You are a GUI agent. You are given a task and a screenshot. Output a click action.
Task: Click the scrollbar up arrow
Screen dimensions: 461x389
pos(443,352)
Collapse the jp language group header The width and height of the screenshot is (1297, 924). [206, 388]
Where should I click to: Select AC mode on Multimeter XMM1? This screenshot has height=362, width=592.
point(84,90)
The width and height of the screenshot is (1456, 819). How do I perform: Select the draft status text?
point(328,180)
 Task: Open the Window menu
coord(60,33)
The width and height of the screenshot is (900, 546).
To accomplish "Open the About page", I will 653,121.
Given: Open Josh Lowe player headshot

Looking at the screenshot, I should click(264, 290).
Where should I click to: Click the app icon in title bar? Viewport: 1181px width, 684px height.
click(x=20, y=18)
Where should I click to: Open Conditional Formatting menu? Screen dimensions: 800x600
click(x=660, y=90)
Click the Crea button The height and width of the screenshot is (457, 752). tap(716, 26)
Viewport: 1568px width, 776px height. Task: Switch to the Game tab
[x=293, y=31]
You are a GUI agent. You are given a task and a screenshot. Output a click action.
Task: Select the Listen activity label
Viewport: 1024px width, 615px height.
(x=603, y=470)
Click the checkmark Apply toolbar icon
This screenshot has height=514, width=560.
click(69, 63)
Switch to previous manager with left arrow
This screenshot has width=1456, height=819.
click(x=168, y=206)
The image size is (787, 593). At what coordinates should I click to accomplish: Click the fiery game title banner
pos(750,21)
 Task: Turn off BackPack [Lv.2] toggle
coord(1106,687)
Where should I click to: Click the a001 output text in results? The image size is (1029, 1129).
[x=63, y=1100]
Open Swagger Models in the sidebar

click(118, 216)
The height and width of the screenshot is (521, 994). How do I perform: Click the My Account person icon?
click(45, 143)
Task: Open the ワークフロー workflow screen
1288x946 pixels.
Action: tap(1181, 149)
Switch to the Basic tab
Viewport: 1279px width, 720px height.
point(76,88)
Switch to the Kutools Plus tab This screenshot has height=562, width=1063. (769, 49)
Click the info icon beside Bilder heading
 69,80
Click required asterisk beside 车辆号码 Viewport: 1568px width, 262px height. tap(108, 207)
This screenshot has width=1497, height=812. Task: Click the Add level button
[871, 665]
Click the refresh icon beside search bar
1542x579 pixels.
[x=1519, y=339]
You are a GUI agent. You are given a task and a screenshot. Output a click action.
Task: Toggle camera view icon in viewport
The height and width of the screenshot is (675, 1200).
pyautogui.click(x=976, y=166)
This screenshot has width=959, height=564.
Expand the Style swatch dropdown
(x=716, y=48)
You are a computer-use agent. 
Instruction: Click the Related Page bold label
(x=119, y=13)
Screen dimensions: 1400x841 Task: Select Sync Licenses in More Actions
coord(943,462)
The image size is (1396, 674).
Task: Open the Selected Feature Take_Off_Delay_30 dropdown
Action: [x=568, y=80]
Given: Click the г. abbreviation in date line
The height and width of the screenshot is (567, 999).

Exercise requirements ▸ Write out once more the lines above beginning at the line with "Where should I click to: Click the a001"; continue through the final line and stop there.

Output of the task ▸
Where should I click to: Click the a001 output text in results? The image size is (1029, 1129).
[x=63, y=1100]
Open Swagger Models in the sidebar

click(118, 216)
The height and width of the screenshot is (521, 994). How do I perform: Click the My Account person icon?
click(45, 143)
Task: Open the ワークフロー workflow screen
1288x946 pixels.
Action: tap(1181, 149)
Switch to the Basic tab
Viewport: 1279px width, 720px height.
point(76,88)
Switch to the Kutools Plus tab This screenshot has height=562, width=1063. (769, 49)
Click the info icon beside Bilder heading
 69,80
Click required asterisk beside 车辆号码 Viewport: 1568px width, 262px height. tap(108, 207)
This screenshot has width=1497, height=812. Task: Click the Add level button
[871, 665]
Click the refresh icon beside search bar
1542x579 pixels.
[x=1519, y=339]
You are a GUI agent. You are given a task and a screenshot. Output a click action.
Task: Toggle camera view icon in viewport
The height and width of the screenshot is (675, 1200).
pyautogui.click(x=976, y=166)
This screenshot has width=959, height=564.
Expand the Style swatch dropdown
(x=716, y=48)
You are a computer-use agent. 
Instruction: Click the Related Page bold label
(x=119, y=13)
Screen dimensions: 1400x841 Task: Select Sync Licenses in More Actions
coord(943,462)
The image size is (1396, 674).
Task: Open the Selected Feature Take_Off_Delay_30 dropdown
Action: [x=568, y=80]
Given: Click the г. abbreviation in date line
The height and width of the screenshot is (567, 999).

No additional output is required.